Hey, Daphne, there was exactly one villain in your Doctor Who movie.  How did you miss a key plot point in your own movie?  Why would you have acted in a movie that you didn't fully understand the plot of?  Why wouldn't you ask as many questions as possible to figure out what you're getting yourself into.

And, while we're at it, why did you come to a convention for a franchise you clearly care so little about?  Oh, wait, I think I know what it is.  You're a 2-bit hack actress who couldn't act her way out of a shoebox to get into a shoe commercial.  But it turns out that science-fiction conventions are rife with fans so fucking in love with this wonderful franchise that, in their love of that franchise--crossed with a number of cases of unfortunately strong OCD--they would pay for an autograph from anyone who has ever touched anything Doctor Who, right down to the key grip on the 7th episode of K-9.  So you went to a convention, pretended you liked this one movie that you did that you clearly cared very little about, avoid the questions you don't know the answers to by somehow parlaying it into a barely related anecdote about your movie, and charged people $30 a pop to get your autograph and--maybe if they're really off of their rockers--a photograph with you.  Oh, and you put up a picture of yourself from your one episode of Deep Space Nine that you did just in case you reel in some of the equally enthusiastic Star Trek fan.
The fans are good people with a deep passion, not walking ATMs, Daphne.

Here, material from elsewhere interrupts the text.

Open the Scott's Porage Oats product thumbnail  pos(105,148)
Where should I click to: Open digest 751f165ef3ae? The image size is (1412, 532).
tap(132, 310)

I refused to be sucked in, and it made me think a little bit about my own fandomness.  There are some things I'm going to be interested in paying money to do just because of the way it's linked to the franchise I love.  I need to remember that, sometimes, these things are not an important part of being a fan.  If I'm ever paying money to buy a perfect replica of the 6th Doctor's blue variant costume from the expanded universe stories simply because I have to have an exact replica of every costume the Doctor ever wore, I want you to smack me in the head with my sonic screwdriver for the love of Christ!  I'm going to buy a lot of Doctor Who merchandise in my lifetime.  Perhaps more than some people would deem normal.  They're going to have to accept that about me.  But I need to realize that there are some limits, and that I don't have to have everything just to have everything.  From now on, when I'm looking into a Doctor Who item I want to purchase, I'm going to ask myself a very important question:  Is this really something I want, or is this Daphne Ashbrook's autograph.

1 comment:

  1. You're not being very fair you sound more like one of those phonyfans that acts like the movie never existed than a true Doctor Who. I've met Daphne she's nothing but a supernice and funny lady who's nice to all the fans (just look at all the pics of her at other coventions) and still talks proudly of the movie plus she and Paul are still friends so yes she really does care about Doctor Who.